■ **WORK TO COMPLETE**:
Return, from the material below, each line in which "computer" occurs.
───
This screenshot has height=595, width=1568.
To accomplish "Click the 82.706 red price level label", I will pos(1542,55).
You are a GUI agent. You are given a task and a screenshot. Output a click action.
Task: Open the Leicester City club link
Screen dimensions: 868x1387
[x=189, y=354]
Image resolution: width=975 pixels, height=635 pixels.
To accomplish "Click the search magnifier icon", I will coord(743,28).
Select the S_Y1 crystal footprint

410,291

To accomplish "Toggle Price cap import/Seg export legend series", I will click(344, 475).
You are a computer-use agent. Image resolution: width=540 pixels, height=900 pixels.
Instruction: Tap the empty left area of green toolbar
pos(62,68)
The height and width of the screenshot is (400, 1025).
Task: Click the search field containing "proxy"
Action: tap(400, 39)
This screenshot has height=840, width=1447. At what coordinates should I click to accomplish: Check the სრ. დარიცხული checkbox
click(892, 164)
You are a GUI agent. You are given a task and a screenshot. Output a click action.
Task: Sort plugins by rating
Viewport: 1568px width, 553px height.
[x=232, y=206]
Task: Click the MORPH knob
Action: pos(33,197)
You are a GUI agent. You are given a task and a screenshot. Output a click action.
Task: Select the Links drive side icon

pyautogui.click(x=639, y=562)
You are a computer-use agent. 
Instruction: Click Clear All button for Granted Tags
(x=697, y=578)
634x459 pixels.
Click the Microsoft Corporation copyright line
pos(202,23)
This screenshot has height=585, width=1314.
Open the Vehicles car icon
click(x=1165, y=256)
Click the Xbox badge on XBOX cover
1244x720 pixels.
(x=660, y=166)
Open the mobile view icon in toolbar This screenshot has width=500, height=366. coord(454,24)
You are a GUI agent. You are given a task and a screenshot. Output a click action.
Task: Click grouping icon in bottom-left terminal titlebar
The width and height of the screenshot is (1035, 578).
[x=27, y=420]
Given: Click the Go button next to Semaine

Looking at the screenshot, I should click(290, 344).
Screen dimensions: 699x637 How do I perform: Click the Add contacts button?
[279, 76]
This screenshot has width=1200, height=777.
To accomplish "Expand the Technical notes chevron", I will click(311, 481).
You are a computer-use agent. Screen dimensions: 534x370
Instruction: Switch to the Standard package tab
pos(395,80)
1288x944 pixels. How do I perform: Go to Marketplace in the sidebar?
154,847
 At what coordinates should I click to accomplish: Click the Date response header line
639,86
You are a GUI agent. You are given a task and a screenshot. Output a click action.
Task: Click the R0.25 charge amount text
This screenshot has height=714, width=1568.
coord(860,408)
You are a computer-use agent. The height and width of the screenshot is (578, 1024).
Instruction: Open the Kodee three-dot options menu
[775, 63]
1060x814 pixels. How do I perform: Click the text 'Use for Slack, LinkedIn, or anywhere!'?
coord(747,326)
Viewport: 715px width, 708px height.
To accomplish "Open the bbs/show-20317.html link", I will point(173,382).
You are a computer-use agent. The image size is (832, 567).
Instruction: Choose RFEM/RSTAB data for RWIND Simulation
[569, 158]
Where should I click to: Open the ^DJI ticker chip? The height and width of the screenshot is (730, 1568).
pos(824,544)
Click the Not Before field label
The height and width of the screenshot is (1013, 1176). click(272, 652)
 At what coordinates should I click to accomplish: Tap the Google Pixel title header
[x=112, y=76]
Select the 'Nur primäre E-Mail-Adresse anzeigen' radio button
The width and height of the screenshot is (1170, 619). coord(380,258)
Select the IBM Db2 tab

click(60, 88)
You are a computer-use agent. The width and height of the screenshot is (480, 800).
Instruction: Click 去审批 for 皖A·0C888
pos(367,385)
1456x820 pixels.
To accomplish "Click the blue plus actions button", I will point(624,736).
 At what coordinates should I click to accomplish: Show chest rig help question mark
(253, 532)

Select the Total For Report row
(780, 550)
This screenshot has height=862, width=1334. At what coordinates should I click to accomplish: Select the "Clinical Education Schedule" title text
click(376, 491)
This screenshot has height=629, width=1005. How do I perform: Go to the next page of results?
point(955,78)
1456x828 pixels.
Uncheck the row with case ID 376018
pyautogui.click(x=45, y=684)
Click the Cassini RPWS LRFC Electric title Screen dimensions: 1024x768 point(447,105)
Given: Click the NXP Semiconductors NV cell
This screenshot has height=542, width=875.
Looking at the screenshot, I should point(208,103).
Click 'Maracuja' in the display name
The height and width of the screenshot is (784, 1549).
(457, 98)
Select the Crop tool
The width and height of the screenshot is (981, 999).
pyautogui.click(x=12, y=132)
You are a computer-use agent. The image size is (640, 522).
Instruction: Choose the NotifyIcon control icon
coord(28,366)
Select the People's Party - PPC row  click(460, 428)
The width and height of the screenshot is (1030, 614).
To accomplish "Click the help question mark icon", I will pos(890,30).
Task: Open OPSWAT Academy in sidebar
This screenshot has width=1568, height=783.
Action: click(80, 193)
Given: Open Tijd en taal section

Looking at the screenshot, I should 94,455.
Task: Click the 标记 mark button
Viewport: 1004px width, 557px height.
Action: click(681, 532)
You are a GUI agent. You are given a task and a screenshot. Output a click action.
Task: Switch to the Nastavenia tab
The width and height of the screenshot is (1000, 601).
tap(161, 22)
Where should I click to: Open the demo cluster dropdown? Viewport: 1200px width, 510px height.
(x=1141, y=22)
───
■ **OUTPUT FOR THIS EXERCISE**:
You are a computer-use agent. Image resolution: width=540 pixels, height=900 pixels.
You are a computer-use agent. 
You are a computer-use agent. Screen dimensions: 534x370
You are a computer-use agent. The height and width of the screenshot is (578, 1024).
You are a computer-use agent. The image size is (832, 567).
You are a computer-use agent. The width and height of the screenshot is (480, 800).
You are a computer-use agent. The image size is (640, 522).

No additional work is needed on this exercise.